Una tarde se presentó una representante del tribunal, tocando a la puerta para venir a llevarse los bienes supuestamente embargados, por la querella pendiente de la Isla. No hace falta explicar que esas movidas se hacían en domingo, y cuando te presentabas el lunes a hacer declaración, ya de tus muebles nadie sabía nada.  Mi casa no era segura: tenía persianas y puertas por todas partes. Cuando le ordenaron que abriera la puerta, Mamá primero preguntó: “Y ¿por qué aquí, y no donde cualquiera de los otros ocho herederos?”   Siempre de armas tomar, fue a su cuarto y sacó una escopeta de perdigones. Le apuntó por la ventana al que tenía la mano en el manubrio:  “Al que me abra la puerta, que sepa, yo tiro primero y pregunto después”.  “Pero doña”, dijo el policía, “Así no se hacen las cosas, yo voy a donde me mandan, que esto es cosa de la ley.”  Se apareció entonces una grúa, y comenzaron a amarrar el carro de mi cuñado, que no era ni Pérez ni Brugal, para llevárselo como parte del embargo.  Tras esto llegó mi hermano bloqueando la salida de la grúa y sacó una cámara camcorder gorda, de esas de VHS,  y comenzó a filmar toda la telenovela. La mujer alguacil se ofendió,  y le dijo que apagara esa cámara. El policía entonces se quejó: “A mí no me dijeron que esto se iba a poner fuerte. Yo me voy”.

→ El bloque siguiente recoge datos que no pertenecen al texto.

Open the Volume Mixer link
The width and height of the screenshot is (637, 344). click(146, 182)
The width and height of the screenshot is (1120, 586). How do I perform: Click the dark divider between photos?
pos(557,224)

Hay que vender la isla esa. Hay que contratar a un agente. La anécdota del embargo de la isla se contó muchas veces; y en la mente de mis sobrinitos la isla tomó dimensiones de mito.  Preguntaban que porqué teníamos una isla, y que dónde estaba, y que qué iba a pasar con la isla, y que cuántos millones iban a cobrar. En dólares, mejor vender en dólares.  “¿Y cuánto me va a tocar a mí de los millones?”, preguntaba el más chiquito de los nietos, muy atento y muy aplicado con la aritmética aprendida en el Colegio Montessori.  En la familia la venta de la isla se ha convertido en un chiste familiar, y tíos y sobrinos se ríen intercambiando planes de los viajes que iba a hacer cada uno con eso. Ninguno planea usar el dinero para comprar tierras.

Doña Rosario, ya muy anciana, estaba ya en las últimas. Una tarde pensaron que había dejado de respirar, y cuando la tocaron se alertó y preguntó: “¿Balaguer sigue vivo?”.  Cuando le dijeron que sí, replicó.  “Yo tengo que ver pasar ese cortejo.”  Y se dio la vuelta, y se echó a dormir. Murió después, pero sin alcanzar a asistir al entierro de Balaguer.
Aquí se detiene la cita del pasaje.